The extent to which states can be said to act upon clear motives at all is a further problem. A longstanding plague chronicle argument, is that modern managerial government doesn’t have goals, motivations or purposes in any human sense. Our countries every day do all kinds of truly insane things behind paper-thin justifications that bear no scrutiny. A lot of what is maligned as “conspiratorial” discourse, on both the left and the right, represents an effort to reimpose logic on state actions, generally by positing that the stated goals are a pretence for some deeper, hidden purpose. Most of the time, these analyses just aren’t convincing, and they function to obscure the blunt reality that we find ourselves beset by an incomprehensible post-liberal political order, in which state actions have been farmed out to a vastly complex network of stakeholders, NGOs, academics, bureaucrats and special advisory committees. For every area of policy the constellation of forces will be different, and nobody has any clear understanding of how the system works – not even the most powerful individuals in the midst of it all. Everything the state does is the sum of these thousands of different forces. What complicates this picture even further, is the fact that those responsible for policy formulation don’t act directly to shape outcomes in the outside world. Their motivations are almost always institutionally mediated, and for this reason much more confined and limited in perspective. They want to secure promotion and grant funding, they want to be thought well of by their peers, they want to satisfy their superiors, and many other petty careerist personal things of this nature.

To say that “climate change policy” is motivated by a desire to reduce carbon emissions, then, is merely to outline a descriptive thesis from outside. Such a thesis will sink or swim insofar as it explains actions of the system as a whole, but no such motivation is present in the system itself. The apparatus of modern governance is a vast inhuman machine consisting of human components; it doesn’t have thoughts any more than a storm system does. And in this sense, I think Saving Lives as the motivation behind lockdowns and mass vaccination is not quite right. Popular supporters of mass containment certainly saw these policies as Life Saving, and this helped enable them. The state itself, however, was playing a rather different game, one which fell (depending on the country) somewhere on a scale from “virus suppression” to “virus eradication” – lives be damned. The pandemicists’ abandonment of prior mitigationist plans entailed precisely deprioritising Life Saving in favour of a new, pathogen-centred approach.

“That may very well be, eugyppius, but what of the people at the start of it all, before lockdowns were taken up by the system?

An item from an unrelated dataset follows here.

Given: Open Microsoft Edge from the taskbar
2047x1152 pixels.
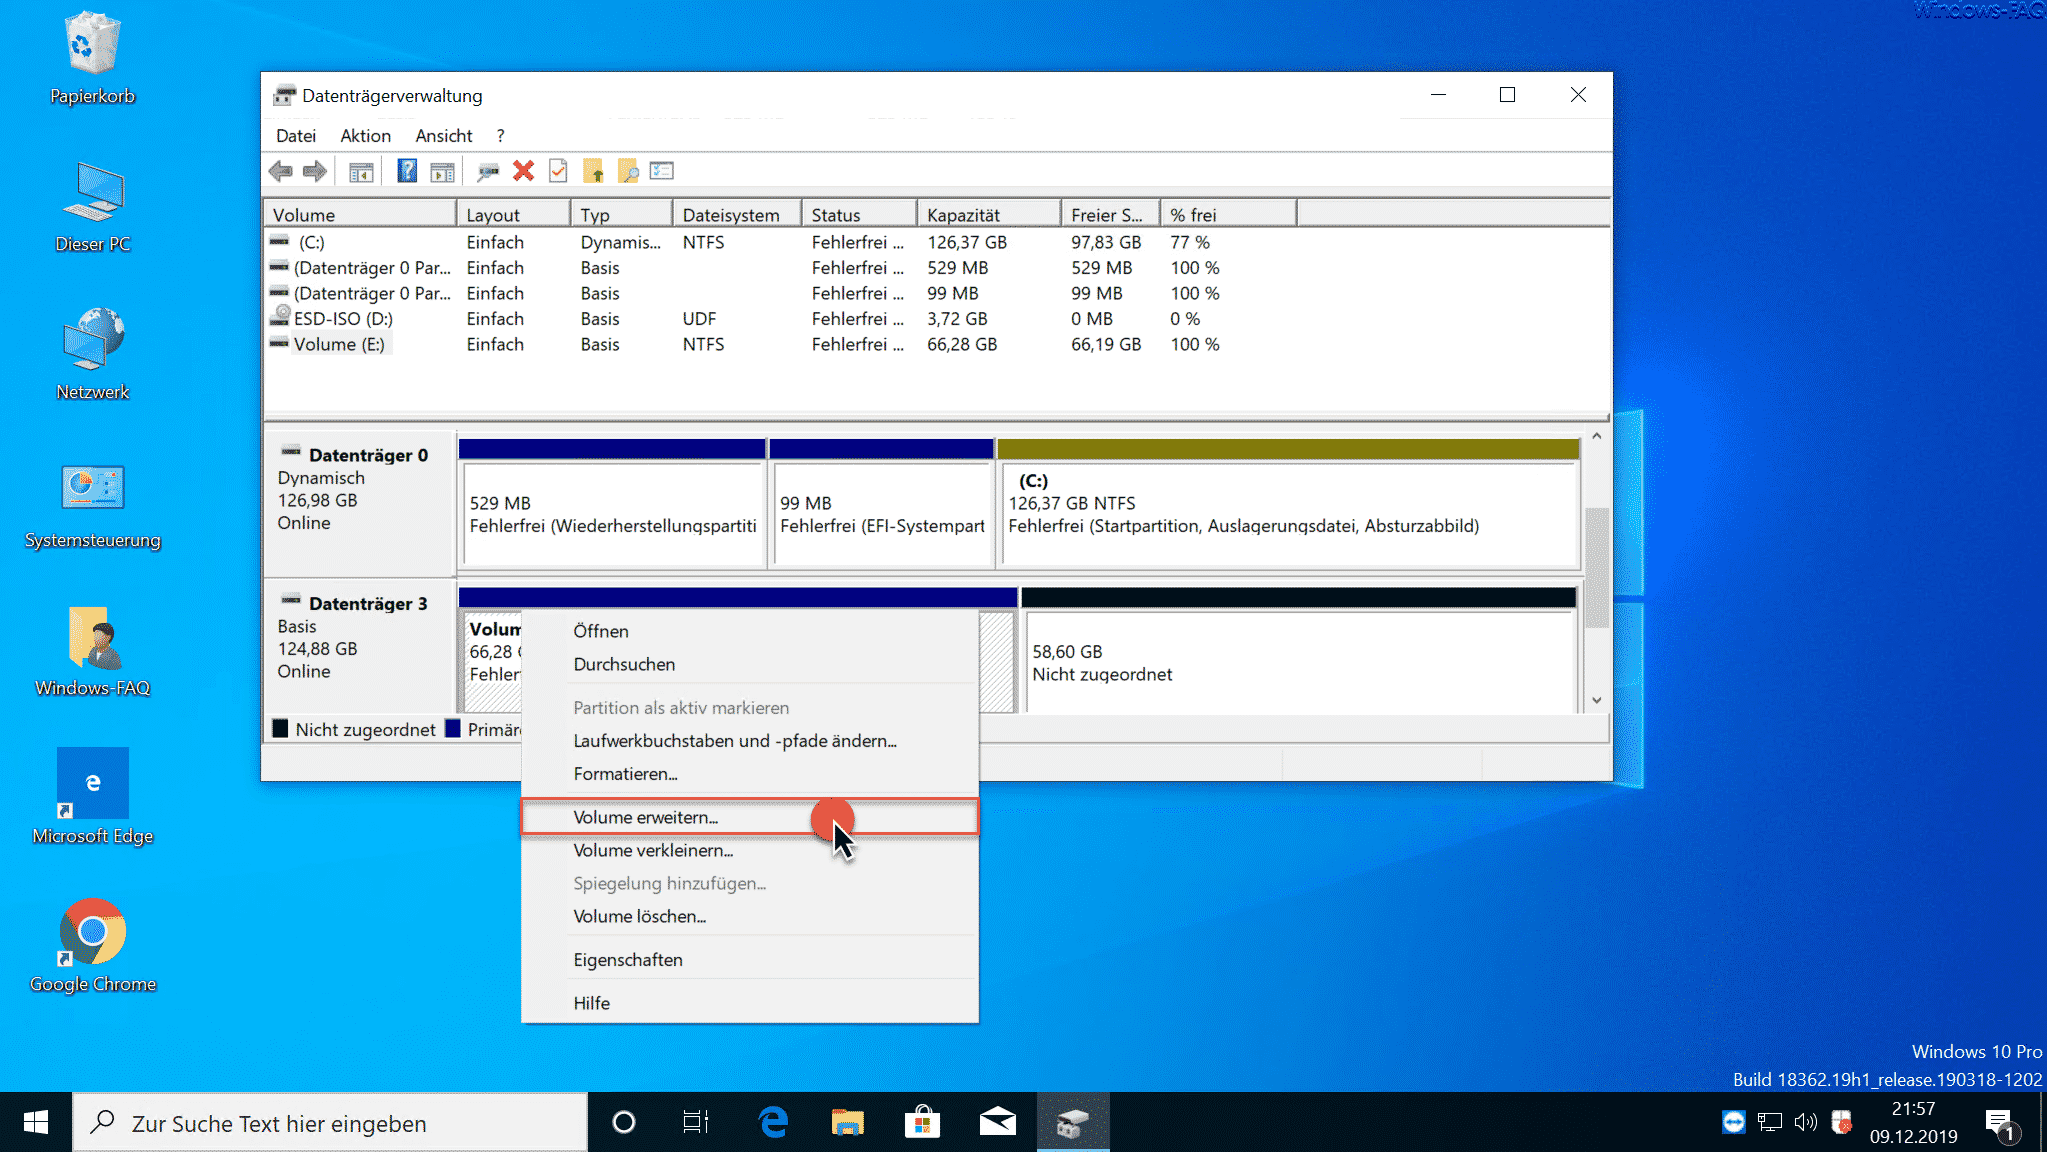Looking at the screenshot, I should [x=773, y=1122].
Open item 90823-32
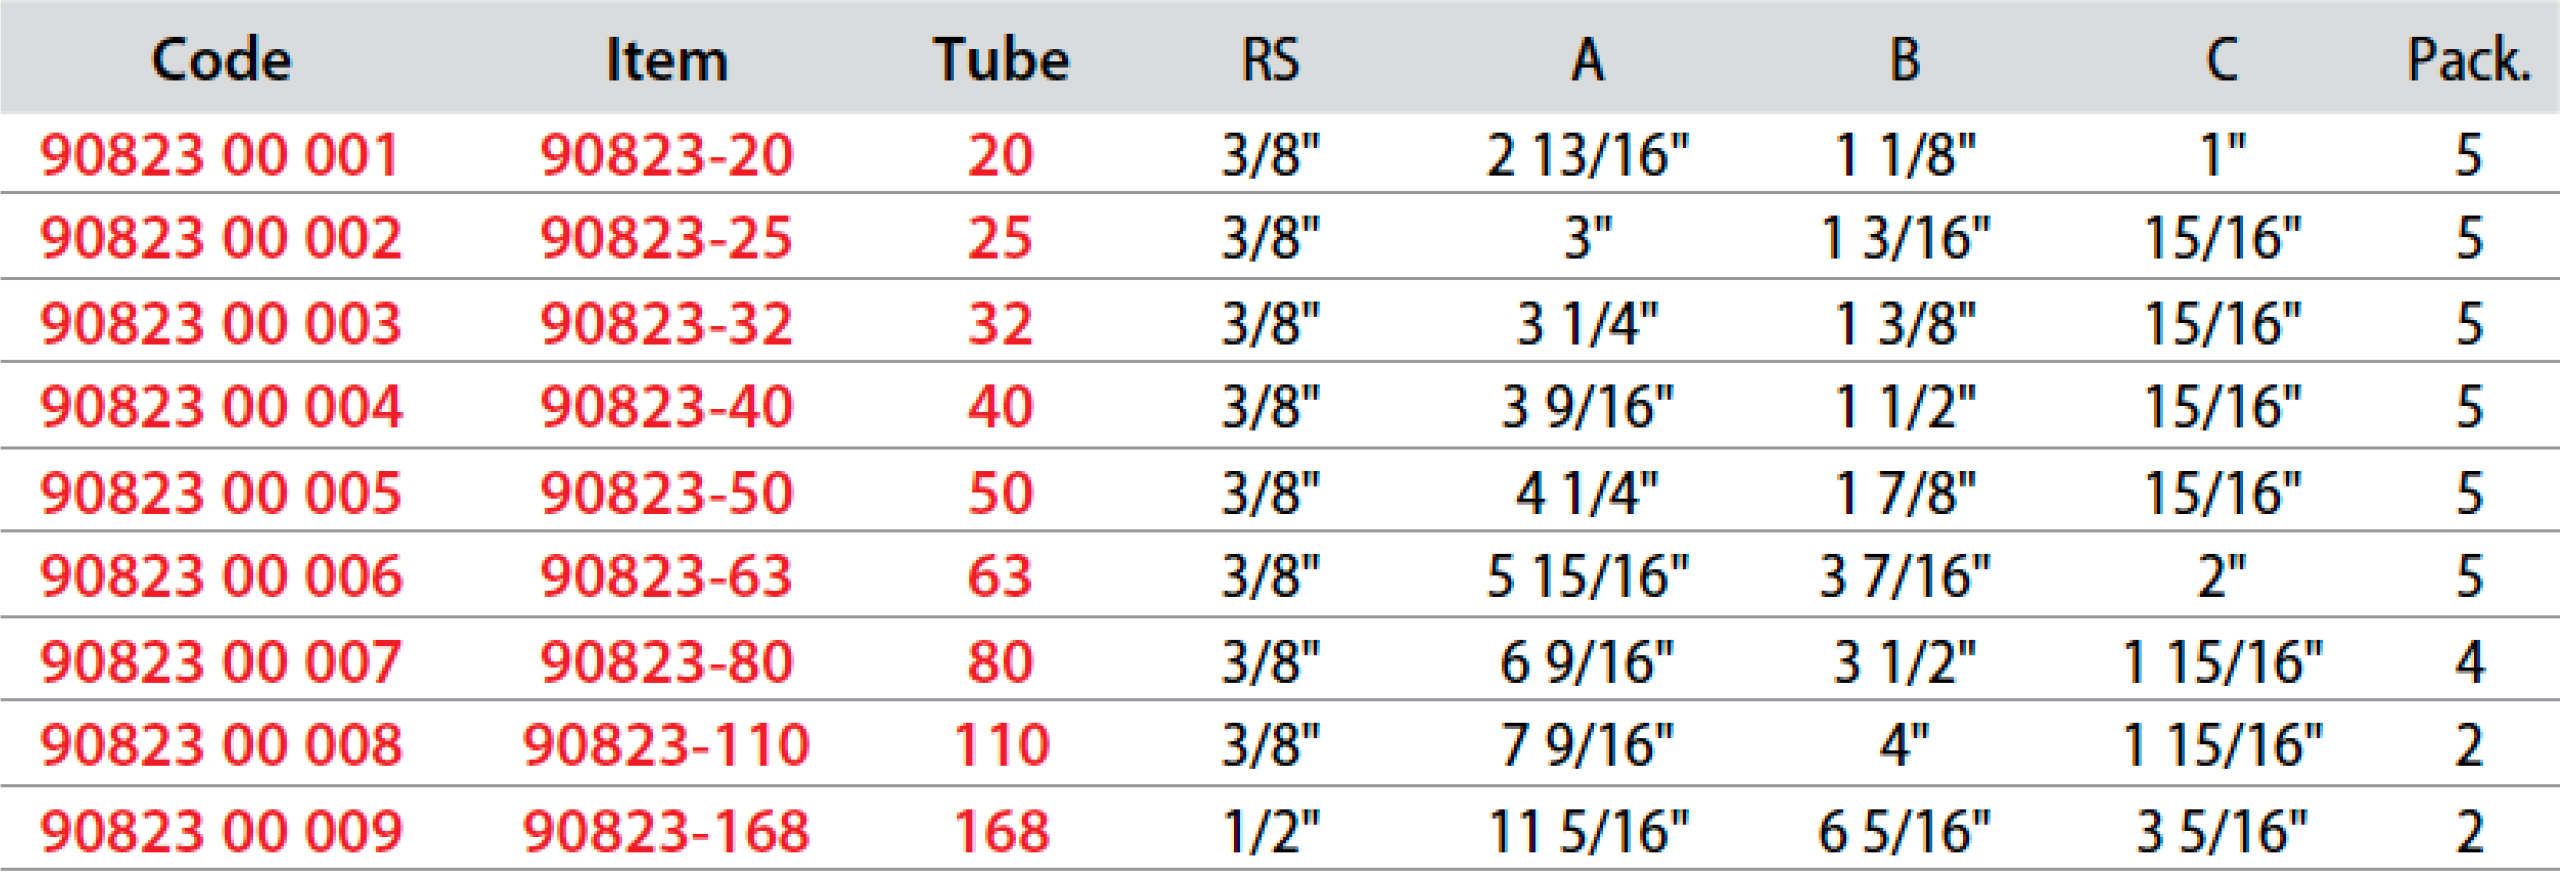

Surely they had human motivations, even if the regime cannot.”

This is true. The Neil Fergusons, Tomas Pueyos and Christian Drostens who sold lockdowns to their countries and the world surely did so for specific, personal reasons. The problem is that these reasons are very elusive. In fact, the more I read their early statements and their leaked correspondence, the more elusive they seem to me. Their words and actions, however, have a very clear and persistent sinister undertone, which is not a mere artefact of retrospect. Their mysterious coordination with each other, their willingness to engage in highly manipulative messaging and risk magnification, their reliance on foreign agents to launder research and strategies from China, and their constant efforts to justify with pseudoscientific findings apparently preconceived conclusions, are all very unsettling. The ambient Life-Saving ethos of modern society surely helped them win the argument in the moment and get away with it in the longer term, but whatever they thought they were up to, was something much different.